To do |
The answer must match the material word for word, with every line included.
Records to use START
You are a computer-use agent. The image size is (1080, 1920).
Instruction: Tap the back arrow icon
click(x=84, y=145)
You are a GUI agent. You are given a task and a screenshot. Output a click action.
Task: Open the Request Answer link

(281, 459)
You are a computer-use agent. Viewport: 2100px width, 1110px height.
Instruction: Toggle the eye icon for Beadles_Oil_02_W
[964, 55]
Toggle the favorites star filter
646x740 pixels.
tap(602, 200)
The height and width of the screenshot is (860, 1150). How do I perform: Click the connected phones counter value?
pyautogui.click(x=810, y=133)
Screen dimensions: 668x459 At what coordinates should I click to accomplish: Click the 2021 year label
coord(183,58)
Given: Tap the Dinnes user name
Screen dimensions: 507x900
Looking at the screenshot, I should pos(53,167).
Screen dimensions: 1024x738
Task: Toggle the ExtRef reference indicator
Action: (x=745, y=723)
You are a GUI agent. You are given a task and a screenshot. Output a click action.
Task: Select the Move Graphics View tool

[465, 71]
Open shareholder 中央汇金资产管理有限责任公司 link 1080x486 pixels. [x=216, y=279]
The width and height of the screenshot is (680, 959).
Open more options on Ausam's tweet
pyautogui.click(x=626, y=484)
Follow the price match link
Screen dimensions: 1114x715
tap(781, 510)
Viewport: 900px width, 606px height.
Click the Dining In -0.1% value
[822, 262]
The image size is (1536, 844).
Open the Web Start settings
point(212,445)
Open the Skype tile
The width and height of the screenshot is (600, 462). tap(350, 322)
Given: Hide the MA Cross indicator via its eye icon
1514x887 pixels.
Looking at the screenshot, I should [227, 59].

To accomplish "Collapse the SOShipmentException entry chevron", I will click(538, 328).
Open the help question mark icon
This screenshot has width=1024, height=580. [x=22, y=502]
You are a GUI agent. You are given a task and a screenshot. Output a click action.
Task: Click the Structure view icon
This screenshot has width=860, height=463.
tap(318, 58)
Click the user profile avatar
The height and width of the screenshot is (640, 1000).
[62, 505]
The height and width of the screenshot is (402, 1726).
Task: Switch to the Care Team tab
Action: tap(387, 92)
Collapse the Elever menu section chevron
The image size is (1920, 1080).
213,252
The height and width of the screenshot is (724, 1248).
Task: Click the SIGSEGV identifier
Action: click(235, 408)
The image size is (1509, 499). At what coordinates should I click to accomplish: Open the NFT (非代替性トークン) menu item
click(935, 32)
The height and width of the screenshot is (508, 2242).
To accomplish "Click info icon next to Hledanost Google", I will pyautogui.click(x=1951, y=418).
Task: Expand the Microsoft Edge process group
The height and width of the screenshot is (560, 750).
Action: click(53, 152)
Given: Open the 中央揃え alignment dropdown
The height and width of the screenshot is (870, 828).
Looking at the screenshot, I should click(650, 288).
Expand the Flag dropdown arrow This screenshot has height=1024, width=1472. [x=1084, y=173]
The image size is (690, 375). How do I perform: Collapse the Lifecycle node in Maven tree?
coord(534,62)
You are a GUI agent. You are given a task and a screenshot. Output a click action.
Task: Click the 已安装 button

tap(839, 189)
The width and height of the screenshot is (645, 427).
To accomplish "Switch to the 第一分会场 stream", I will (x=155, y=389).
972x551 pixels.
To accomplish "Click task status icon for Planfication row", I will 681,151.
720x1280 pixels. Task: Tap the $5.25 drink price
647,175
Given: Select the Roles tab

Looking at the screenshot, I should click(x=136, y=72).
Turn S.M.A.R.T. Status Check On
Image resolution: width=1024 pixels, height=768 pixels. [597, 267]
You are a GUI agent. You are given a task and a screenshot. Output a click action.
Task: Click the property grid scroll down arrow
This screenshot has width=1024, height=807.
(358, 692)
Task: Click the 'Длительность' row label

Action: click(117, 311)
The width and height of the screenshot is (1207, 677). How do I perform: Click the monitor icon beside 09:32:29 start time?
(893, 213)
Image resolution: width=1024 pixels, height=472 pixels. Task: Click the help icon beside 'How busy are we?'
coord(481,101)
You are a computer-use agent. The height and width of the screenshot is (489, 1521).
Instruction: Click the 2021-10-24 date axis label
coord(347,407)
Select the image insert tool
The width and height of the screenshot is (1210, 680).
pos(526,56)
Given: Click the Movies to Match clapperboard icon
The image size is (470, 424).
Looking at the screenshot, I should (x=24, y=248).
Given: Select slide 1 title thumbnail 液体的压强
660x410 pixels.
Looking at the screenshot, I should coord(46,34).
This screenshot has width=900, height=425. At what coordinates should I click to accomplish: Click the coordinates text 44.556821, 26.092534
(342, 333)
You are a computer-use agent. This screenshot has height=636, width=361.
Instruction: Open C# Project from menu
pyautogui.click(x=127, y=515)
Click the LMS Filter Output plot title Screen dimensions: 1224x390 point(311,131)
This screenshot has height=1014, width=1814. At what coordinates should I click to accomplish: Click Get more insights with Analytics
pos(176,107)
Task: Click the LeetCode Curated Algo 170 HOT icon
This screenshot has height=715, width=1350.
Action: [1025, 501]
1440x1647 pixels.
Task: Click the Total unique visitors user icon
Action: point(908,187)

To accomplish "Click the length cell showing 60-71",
Records to use END
Output |
You are a computer-use agent. The image size is (1080, 1920).
Instruction: Tap the back arrow icon
click(x=84, y=145)
You are a GUI agent. You are given a task and a screenshot. Output a click action.
Task: Open the Request Answer link

(281, 459)
You are a computer-use agent. Viewport: 2100px width, 1110px height.
Instruction: Toggle the eye icon for Beadles_Oil_02_W
[964, 55]
Toggle the favorites star filter
646x740 pixels.
tap(602, 200)
The height and width of the screenshot is (860, 1150). How do I perform: Click the connected phones counter value?
pyautogui.click(x=810, y=133)
Screen dimensions: 668x459 At what coordinates should I click to accomplish: Click the 2021 year label
coord(183,58)
Given: Tap the Dinnes user name
Screen dimensions: 507x900
Looking at the screenshot, I should pos(53,167).
Screen dimensions: 1024x738
Task: Toggle the ExtRef reference indicator
Action: (x=745, y=723)
You are a GUI agent. You are given a task and a screenshot. Output a click action.
Task: Select the Move Graphics View tool

[465, 71]
Open shareholder 中央汇金资产管理有限责任公司 link 1080x486 pixels. [x=216, y=279]
The width and height of the screenshot is (680, 959).
Open more options on Ausam's tweet
pyautogui.click(x=626, y=484)
Follow the price match link
Screen dimensions: 1114x715
tap(781, 510)
Viewport: 900px width, 606px height.
Click the Dining In -0.1% value
[822, 262]
The image size is (1536, 844).
Open the Web Start settings
point(212,445)
Open the Skype tile
The width and height of the screenshot is (600, 462). tap(350, 322)
Given: Hide the MA Cross indicator via its eye icon
1514x887 pixels.
Looking at the screenshot, I should [227, 59].

To accomplish "Collapse the SOShipmentException entry chevron", I will click(538, 328).
Open the help question mark icon
This screenshot has width=1024, height=580. [x=22, y=502]
You are a GUI agent. You are given a task and a screenshot. Output a click action.
Task: Click the Structure view icon
This screenshot has width=860, height=463.
tap(318, 58)
Click the user profile avatar
The height and width of the screenshot is (640, 1000).
[62, 505]
The height and width of the screenshot is (402, 1726).
Task: Switch to the Care Team tab
Action: tap(387, 92)
Collapse the Elever menu section chevron
The image size is (1920, 1080).
213,252
The height and width of the screenshot is (724, 1248).
Task: Click the SIGSEGV identifier
Action: click(235, 408)
The image size is (1509, 499). At what coordinates should I click to accomplish: Open the NFT (非代替性トークン) menu item
click(935, 32)
The height and width of the screenshot is (508, 2242).
To accomplish "Click info icon next to Hledanost Google", I will pyautogui.click(x=1951, y=418).
Task: Expand the Microsoft Edge process group
The height and width of the screenshot is (560, 750).
Action: click(53, 152)
Given: Open the 中央揃え alignment dropdown
The height and width of the screenshot is (870, 828).
Looking at the screenshot, I should click(650, 288).
Expand the Flag dropdown arrow This screenshot has height=1024, width=1472. [x=1084, y=173]
The image size is (690, 375). How do I perform: Collapse the Lifecycle node in Maven tree?
coord(534,62)
You are a GUI agent. You are given a task and a screenshot. Output a click action.
Task: Click the 已安装 button

tap(839, 189)
The width and height of the screenshot is (645, 427).
To accomplish "Switch to the 第一分会场 stream", I will (x=155, y=389).
972x551 pixels.
To accomplish "Click task status icon for Planfication row", I will 681,151.
720x1280 pixels. Task: Tap the $5.25 drink price
647,175
Given: Select the Roles tab

Looking at the screenshot, I should click(x=136, y=72).
Turn S.M.A.R.T. Status Check On
Image resolution: width=1024 pixels, height=768 pixels. [597, 267]
You are a GUI agent. You are given a task and a screenshot. Output a click action.
Task: Click the property grid scroll down arrow
This screenshot has width=1024, height=807.
(358, 692)
Task: Click the 'Длительность' row label

Action: click(117, 311)
The width and height of the screenshot is (1207, 677). How do I perform: Click the monitor icon beside 09:32:29 start time?
(893, 213)
Image resolution: width=1024 pixels, height=472 pixels. Task: Click the help icon beside 'How busy are we?'
coord(481,101)
You are a computer-use agent. The height and width of the screenshot is (489, 1521).
Instruction: Click the 2021-10-24 date axis label
coord(347,407)
Select the image insert tool
The width and height of the screenshot is (1210, 680).
pos(526,56)
Given: Click the Movies to Match clapperboard icon
The image size is (470, 424).
Looking at the screenshot, I should (x=24, y=248).
Given: Select slide 1 title thumbnail 液体的压强
660x410 pixels.
Looking at the screenshot, I should coord(46,34).
This screenshot has width=900, height=425. At what coordinates should I click to accomplish: Click the coordinates text 44.556821, 26.092534
(342, 333)
You are a computer-use agent. This screenshot has height=636, width=361.
Instruction: Open C# Project from menu
pyautogui.click(x=127, y=515)
Click the LMS Filter Output plot title Screen dimensions: 1224x390 point(311,131)
This screenshot has height=1014, width=1814. At what coordinates should I click to accomplish: Click Get more insights with Analytics
pos(176,107)
Task: Click the LeetCode Curated Algo 170 HOT icon
This screenshot has height=715, width=1350.
Action: [1025, 501]
1440x1647 pixels.
Task: Click the Total unique visitors user icon
Action: point(908,187)

To accomplish "Click the length cell showing 60-71",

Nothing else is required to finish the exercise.